(Items from a data source)
•••••
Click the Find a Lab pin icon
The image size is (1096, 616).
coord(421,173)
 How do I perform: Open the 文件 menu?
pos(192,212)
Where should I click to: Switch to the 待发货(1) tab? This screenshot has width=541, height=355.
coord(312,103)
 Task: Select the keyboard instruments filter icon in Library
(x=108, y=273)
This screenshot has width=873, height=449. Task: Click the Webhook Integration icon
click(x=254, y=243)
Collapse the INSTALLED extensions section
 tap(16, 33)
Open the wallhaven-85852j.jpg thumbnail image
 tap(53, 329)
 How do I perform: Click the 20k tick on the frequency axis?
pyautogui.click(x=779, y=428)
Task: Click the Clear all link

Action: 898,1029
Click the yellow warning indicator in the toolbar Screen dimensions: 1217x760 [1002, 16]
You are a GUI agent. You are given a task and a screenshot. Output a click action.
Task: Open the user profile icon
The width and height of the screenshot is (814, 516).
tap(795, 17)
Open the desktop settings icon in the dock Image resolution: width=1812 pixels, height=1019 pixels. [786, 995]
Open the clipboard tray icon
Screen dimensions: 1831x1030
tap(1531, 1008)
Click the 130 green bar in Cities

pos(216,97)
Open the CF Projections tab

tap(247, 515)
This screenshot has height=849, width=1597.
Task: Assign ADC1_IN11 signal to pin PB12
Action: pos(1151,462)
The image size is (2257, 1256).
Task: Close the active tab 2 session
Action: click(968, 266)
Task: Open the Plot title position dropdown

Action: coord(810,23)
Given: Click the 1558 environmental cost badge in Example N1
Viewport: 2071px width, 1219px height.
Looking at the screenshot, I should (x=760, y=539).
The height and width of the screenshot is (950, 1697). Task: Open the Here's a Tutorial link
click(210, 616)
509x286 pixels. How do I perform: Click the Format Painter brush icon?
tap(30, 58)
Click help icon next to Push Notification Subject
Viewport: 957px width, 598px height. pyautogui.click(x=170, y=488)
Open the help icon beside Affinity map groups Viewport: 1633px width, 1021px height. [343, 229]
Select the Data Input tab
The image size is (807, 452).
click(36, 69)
•••••
**WORK INSTRUCTIONS:**
In the data above, find the line containing "Task: Select the", then copy it and every later line exactly.

**WRITTEN RESPONSE:**
 Task: Select the keyboard instruments filter icon in Library
(x=108, y=273)
This screenshot has width=873, height=449. Task: Click the Webhook Integration icon
click(x=254, y=243)
Collapse the INSTALLED extensions section
 tap(16, 33)
Open the wallhaven-85852j.jpg thumbnail image
 tap(53, 329)
 How do I perform: Click the 20k tick on the frequency axis?
pyautogui.click(x=779, y=428)
Task: Click the Clear all link

Action: 898,1029
Click the yellow warning indicator in the toolbar Screen dimensions: 1217x760 [1002, 16]
You are a GUI agent. You are given a task and a screenshot. Output a click action.
Task: Open the user profile icon
The width and height of the screenshot is (814, 516).
tap(795, 17)
Open the desktop settings icon in the dock Image resolution: width=1812 pixels, height=1019 pixels. [786, 995]
Open the clipboard tray icon
Screen dimensions: 1831x1030
tap(1531, 1008)
Click the 130 green bar in Cities

pos(216,97)
Open the CF Projections tab

tap(247, 515)
This screenshot has height=849, width=1597.
Task: Assign ADC1_IN11 signal to pin PB12
Action: pos(1151,462)
The image size is (2257, 1256).
Task: Close the active tab 2 session
Action: click(968, 266)
Task: Open the Plot title position dropdown

Action: coord(810,23)
Given: Click the 1558 environmental cost badge in Example N1
Viewport: 2071px width, 1219px height.
Looking at the screenshot, I should (x=760, y=539).
The height and width of the screenshot is (950, 1697). Task: Open the Here's a Tutorial link
click(210, 616)
509x286 pixels. How do I perform: Click the Format Painter brush icon?
tap(30, 58)
Click help icon next to Push Notification Subject
Viewport: 957px width, 598px height. pyautogui.click(x=170, y=488)
Open the help icon beside Affinity map groups Viewport: 1633px width, 1021px height. [343, 229]
Select the Data Input tab
The image size is (807, 452).
click(36, 69)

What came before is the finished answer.